Why? Who’s pulled out? Who’s got cold feet and cashed in his chips? Who do you think? Only your friend and mine, England’s former golden child, the once-extravagantly gifted and now permanently consigned-to-the-bench Jamie Best.

The boy Jamie and his case for privacy. Saying the nation has no interest in his haircuts (I’m inclined to agree, but he’s the one being paid millions by a hair-product manufacturer). Claiming the people do not need nor want to know about the parade of soap girls, models and former high-class escorts on his arm (so why parade them at all? Why encourage them to pose on the red carpets and nightclub thresholds?). Insisting that the whole business with the bagful of Iggle Piggles and the red-handed security footage was either a stitch-up or an intrusion into his personal business or both. He was promising fireworks in court, was Jamie. He was going to give the crowd exactly the thrills he’s been failing to deliver on the pitch all season.
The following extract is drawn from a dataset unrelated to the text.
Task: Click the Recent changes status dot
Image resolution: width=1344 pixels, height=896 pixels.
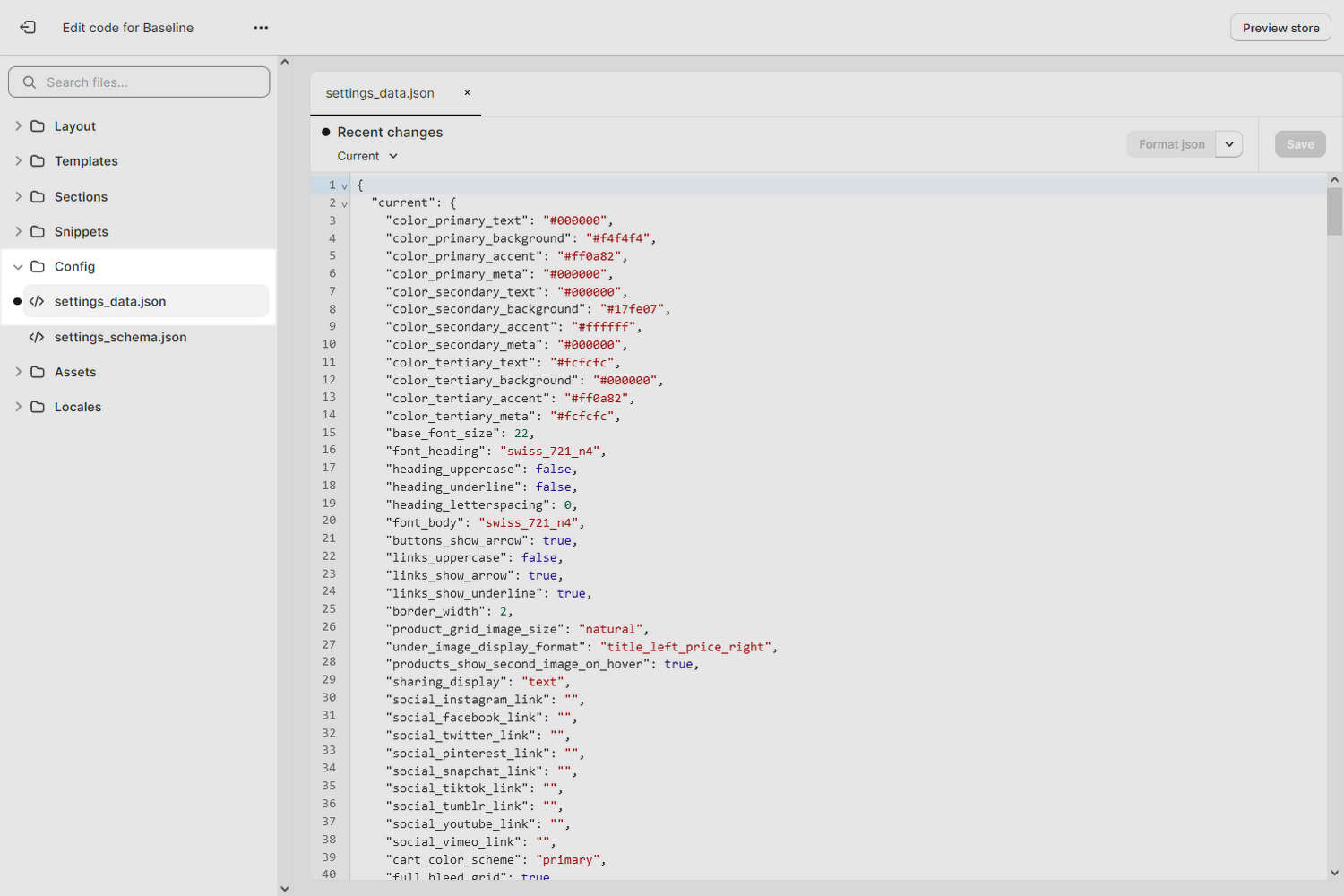Action: click(326, 132)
And then… yesterday’s arrest. In an out-of-town retail park, in the aisles of a vast and cavernous Mothercare. With approximately three dozen six-inch Gruffalos stuffed down his shirt. Thirty-six Gruffalos (Gruffalo? Gruffali? What is the plural?) and all of Our Jamie’s case collapses. Because every paper’s got the story tomorrow, and the public interest will never have been higher. Silly boy.

One down, Martin, 1,999 to go, right? We can still win this, lads!

Au revoir
!

Dan

PS – Sorry about that crossword. It was rubbish, wasn’t it? My dad would not have been proud of that effort. Or maybe he would. Maybe he’d have been proud of any effort, sincerely made. It’s funny, you know – I never could second-guess him on that kind of thing. I relied on the odd look, the pat on the shoulder, the regular letters that never really said anything but that always came with a carefully drawn puzzle (always so much better than the sorry effort I sent you). And after he died, I found, under the bed, filed with the same care and attention, all my clippings, all the bylines I’d amassed to that point, every little grubby NIB and showbiz snippet and snatched quote I’d managed to squeeze into the papers. Carefully cut out and stored in photo albums. And he’d never said a word about it. So who knows? Maybe he would have been proud, after all. You just can’t tell, in the end, can you?

From:
[email protected]

To:
[email protected]

Re:
22.50 Premier Westward Railways train from London Paddington to Oxford, February 28.

Dear Dan

I do hope you’re well. Thank you for your recent letters and apologies for my late reply. I have been extraordinarily busy, I’m sure you understand.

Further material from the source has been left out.